没有理由……那么辛苦啊。

就算从一个普通的本科毕业,也是能够在某个城市找到适合自己的工作吧。

池烈心存侥幸,对于要付出太大精力和毅力的事,他总是自觉生出抵触心理。

干脆现在转移一下注意力好了……池烈在树荫下深呼吸,靠着自己的机车,拨通了那个在某一天烂熟于心的电话。

雁回的手机平时都只开振动,在厨房开着水龙头,半晌后他才听到外面那阵“嗡嗡声”。

他有点不耐烦地撂下刀,摘掉一次性手套,去桌上拿起手机看到来电显示,眉头才平缓下来。

池烈的声音传来:“你上班呢?”

“今天没课,翘班了。”雁回坐下来,打量着自己微微发红的左手掌,“你实习完了?”

“雁回。”池烈的耳朵紧贴着手机,他摸了摸车头挂着的亮蓝色偷窥,心平气和地撒谎道:“我刚刚在学校骑车,不小心撞坏了东西,然后”

“伤到哪里了?”

“我没事,一点事都没。”池烈咬了咬唇,看着安然无恙停靠在面前的摩托车,又低头继续说:“就是学校不让骑了,辅导员要联系我爸,让他把车提回去……我到时候怎么跟他说?总不可能是我自己花钱买的。”

雁回怔了怔。

沉默几秒后,他冷静地教给池烈应对的借口:“说是租的。估计你爸会仔细盘问你,网上需要交易记录不太方便,你现在先去找离你最近的车行,给点钱跟店里商量一下帮个忙。”

池烈听他这么一本正经的口吻有点不习惯,自己原本想开个玩笑的心情都无处安放了。

于是他只好“哦”了一声,把这件事赶快结束。

话音未落,没想到雁回那边还有话继续说:“我晚上去见你。”

池烈的心脏瞬间剧烈震动了一下,连忙回应:“啊?不、不用,这也没什么事,我一个人能解决的。
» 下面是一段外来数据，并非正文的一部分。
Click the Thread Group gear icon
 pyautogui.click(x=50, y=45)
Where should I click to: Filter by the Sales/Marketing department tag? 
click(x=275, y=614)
”

“还是见一面吧。”雁回的气息有些倦怠,嘴角噙着连他自己都没察觉的弧度,喃喃着:“也许我们很快都懒得见面了呢。”

池烈没心思听他说的话,自己看着完好无损的摩托车,咬着牙问:“改天来行不行?”

雁回那边声音懒洋洋的:“我在看机票。”

“啊啊啊真的不至于……”

池烈就心血来潮想开个玩笑而已,以为雁回会像平时那样胡诌,自己就可以挑好时机糊弄过去。哪料到对方今天正好脑子搭错弦,执行力突然这么高。

他再次深呼吸,索性说实话了:“行了行了,我逗你玩呢!我骑车的眼神跟技术,八百个路障横在前面都撞不上好吧……我靠,你今天怎么较真起来了。”

等了半晌,雁回那边还是没出声音。

池烈以为他又趁自己不注意把电话挂断了,屏幕离开耳边一看,仍然是正在通话中,池烈忍不住喊了他几声。

“票买好了。”

阴沉的声音在耳边响起。

池烈攥着手机,想象了一下雁回在电话那头的表情,额头不自觉渗出细密的汗。

这次雁回是真挂了电话。

他把手机丢回桌上,立刻去洗手池拧开水龙头,把发痒的手浸入冷水中。等那几块红肿褪去,才踱步回厨房,把多余的一次性手套和山药丢进垃圾桶里,收拾干净案板。

倘若只是普通的谎言,雁回还能轻而易举识破,但当时注意力都在池烈的身体安全上,稍不注意居然信了这个小畜生的鬼话。

明明之后的语气都那么值得怀疑了,可池烈亲口说出犹豫担忧的问题时,还是让他脑子里的那根弦几乎断裂。